• Assignment
From the Margin Call review below, reproduce word for word the part between "Someone really missed" and "sir. CAPITALISM KILLED MY DOG.", inclusive.

Sunday, December 11, 2011

Margin Call


Someone really missed an opportunity by not calling this film Capitalism Killed My Dog. When Sam (Kevin Spacey), a senior executive at an investment bank, reveals his dog is dying, it at first registers as an oddball character touch, no different than a limp or fake British accent. But by the time he’s digging a hole for the poor pooch in his ex-wife’s front yard after selling off toxic assets and almost single-handedly decimating the global economy, the metaphorical intentions are all too clear—it was greed that done it, officer, greed and hubris and subprime lending. Arrest that credit default swap, sir. CAPITALISM KILLED MY DOG.

So first-time writer/director J.C. Chandor occasionally lays it on a bit thick in Margin Call, a flawed but often engaging drama set during the 2008 economic collapse. Chandor has a knack for the telling detail, and he nails the disorientation and shock of those first few chaotic hours, when only the canniest robber barons would make it out unscathed. But he also has the tendency to pummel his point into the ground with leaden seriousness (looking off a rooftop, a cocky young analyst unknowingly on the verge of losing his job helpfully foreshadows, “It’s a long way down”). Look, I hate the greedy bastards as much as the next middle-class schlub, but even I could stand to do with a bit less tongue clucking from the director. Whenever someone gives a speech, they seem to have one eye on posterity the whole time. They’re not talking to the people in the room, but rather the audience, who knows where all this is going and really just wants to see a terse, well-acted financial thriller, please and thank you.

• Data supplied
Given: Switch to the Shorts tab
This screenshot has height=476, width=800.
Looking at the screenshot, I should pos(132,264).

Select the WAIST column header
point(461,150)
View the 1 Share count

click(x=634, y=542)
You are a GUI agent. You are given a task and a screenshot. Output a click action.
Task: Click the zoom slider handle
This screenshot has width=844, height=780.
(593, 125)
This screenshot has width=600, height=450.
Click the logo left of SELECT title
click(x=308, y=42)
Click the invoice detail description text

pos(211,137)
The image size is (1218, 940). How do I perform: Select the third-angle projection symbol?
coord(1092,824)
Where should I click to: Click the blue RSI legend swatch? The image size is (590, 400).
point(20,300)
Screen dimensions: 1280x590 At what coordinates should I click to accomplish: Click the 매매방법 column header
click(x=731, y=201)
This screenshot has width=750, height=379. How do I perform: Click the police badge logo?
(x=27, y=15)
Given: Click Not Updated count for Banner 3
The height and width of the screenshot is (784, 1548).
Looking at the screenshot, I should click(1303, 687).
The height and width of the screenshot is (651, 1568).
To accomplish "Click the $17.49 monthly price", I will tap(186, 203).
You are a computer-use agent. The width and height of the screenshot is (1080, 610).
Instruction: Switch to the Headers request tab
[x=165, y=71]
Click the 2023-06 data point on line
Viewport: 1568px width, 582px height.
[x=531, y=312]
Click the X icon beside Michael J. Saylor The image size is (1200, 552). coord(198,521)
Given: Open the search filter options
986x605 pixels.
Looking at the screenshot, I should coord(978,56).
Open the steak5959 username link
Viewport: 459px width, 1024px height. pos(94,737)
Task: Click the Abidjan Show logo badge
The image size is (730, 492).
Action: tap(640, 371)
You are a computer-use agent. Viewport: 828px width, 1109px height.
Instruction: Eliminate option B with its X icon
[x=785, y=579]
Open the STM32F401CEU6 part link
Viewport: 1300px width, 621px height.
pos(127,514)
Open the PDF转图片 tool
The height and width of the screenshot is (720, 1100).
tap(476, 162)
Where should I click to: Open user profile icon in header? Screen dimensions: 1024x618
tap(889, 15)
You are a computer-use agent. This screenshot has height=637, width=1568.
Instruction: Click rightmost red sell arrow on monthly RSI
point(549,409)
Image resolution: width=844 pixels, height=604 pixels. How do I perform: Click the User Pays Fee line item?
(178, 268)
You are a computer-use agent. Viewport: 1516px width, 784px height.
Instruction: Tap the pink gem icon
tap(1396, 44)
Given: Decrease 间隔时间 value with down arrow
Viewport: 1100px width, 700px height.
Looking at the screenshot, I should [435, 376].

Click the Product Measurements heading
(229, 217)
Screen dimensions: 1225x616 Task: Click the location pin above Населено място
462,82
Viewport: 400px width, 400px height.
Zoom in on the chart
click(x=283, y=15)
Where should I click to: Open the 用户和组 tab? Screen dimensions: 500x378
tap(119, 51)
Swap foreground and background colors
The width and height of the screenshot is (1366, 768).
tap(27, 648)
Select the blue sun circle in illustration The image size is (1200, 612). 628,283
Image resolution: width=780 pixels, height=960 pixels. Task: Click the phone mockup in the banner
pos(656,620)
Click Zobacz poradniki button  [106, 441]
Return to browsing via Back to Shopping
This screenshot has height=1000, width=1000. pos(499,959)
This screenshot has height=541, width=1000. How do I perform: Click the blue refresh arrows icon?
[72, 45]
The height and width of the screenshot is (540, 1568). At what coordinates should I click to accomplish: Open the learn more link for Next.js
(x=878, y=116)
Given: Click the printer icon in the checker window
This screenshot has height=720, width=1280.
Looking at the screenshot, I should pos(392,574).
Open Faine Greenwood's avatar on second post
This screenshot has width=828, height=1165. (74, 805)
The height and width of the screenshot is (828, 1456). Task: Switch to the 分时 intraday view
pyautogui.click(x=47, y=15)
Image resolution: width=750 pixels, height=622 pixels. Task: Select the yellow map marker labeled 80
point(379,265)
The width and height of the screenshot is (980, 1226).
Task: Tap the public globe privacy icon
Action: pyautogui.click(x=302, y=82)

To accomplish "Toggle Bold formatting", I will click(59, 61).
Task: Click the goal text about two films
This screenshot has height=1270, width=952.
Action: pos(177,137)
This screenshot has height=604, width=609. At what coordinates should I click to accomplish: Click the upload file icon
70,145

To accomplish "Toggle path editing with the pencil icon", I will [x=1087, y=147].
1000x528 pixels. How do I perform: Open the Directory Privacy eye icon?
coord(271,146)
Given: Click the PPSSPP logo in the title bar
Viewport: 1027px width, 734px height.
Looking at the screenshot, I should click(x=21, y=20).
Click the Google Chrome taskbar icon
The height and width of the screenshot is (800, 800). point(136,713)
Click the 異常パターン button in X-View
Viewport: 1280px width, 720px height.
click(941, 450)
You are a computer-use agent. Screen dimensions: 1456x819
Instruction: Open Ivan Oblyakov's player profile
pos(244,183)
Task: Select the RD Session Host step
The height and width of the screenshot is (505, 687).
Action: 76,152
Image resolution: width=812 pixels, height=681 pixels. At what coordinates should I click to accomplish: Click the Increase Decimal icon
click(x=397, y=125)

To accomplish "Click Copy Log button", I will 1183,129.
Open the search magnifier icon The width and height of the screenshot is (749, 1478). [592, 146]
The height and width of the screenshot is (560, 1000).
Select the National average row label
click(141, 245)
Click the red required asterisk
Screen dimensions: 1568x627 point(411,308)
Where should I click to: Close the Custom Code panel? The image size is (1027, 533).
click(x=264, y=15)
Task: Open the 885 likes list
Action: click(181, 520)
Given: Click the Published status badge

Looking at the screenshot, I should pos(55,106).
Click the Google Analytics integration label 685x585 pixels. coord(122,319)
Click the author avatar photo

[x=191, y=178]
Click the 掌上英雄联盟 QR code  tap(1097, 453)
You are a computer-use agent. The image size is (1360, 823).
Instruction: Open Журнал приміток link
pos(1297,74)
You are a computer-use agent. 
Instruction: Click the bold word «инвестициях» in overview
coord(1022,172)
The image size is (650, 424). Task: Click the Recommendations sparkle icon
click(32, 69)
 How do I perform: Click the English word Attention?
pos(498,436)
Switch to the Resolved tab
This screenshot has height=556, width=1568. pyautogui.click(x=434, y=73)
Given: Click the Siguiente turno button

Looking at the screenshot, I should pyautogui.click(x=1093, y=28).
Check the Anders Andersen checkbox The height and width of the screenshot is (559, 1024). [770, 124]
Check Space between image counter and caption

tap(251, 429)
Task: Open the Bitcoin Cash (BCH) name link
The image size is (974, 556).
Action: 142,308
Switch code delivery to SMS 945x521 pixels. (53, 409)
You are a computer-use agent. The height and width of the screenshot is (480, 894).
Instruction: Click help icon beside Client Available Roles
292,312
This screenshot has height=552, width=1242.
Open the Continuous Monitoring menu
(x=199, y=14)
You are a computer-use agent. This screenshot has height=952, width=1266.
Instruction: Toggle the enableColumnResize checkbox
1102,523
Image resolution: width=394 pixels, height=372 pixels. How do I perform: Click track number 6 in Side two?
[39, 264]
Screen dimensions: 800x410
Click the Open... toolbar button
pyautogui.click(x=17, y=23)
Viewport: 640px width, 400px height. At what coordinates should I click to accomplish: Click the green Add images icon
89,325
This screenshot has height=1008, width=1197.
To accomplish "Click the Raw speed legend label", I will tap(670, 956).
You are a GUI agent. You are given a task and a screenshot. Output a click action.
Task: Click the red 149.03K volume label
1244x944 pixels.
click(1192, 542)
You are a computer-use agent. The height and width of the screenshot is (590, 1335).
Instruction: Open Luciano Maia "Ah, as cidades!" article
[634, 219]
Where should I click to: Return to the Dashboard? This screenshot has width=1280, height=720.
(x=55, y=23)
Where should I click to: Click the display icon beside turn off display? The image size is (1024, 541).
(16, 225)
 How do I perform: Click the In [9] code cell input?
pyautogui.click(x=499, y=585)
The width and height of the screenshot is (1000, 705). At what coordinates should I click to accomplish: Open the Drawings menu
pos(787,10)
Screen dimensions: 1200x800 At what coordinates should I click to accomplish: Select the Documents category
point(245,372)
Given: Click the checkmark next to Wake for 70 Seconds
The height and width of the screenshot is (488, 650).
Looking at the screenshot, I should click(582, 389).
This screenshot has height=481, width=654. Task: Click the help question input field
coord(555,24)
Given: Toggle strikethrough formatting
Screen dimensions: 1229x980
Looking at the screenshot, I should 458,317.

• Exercise result
Someone really missed an opportunity by not calling this film Capitalism Killed My Dog. When Sam (Kevin Spacey), a senior executive at an investment bank, reveals his dog is dying, it at first registers as an oddball character touch, no different than a limp or fake British accent. But by the time he’s digging a hole for the poor pooch in his ex-wife’s front yard after selling off toxic assets and almost single-handedly decimating the global economy, the metaphorical intentions are all too clear—it was greed that done it, officer, greed and hubris and subprime lending. Arrest that credit default swap, sir. CAPITALISM KILLED MY DOG.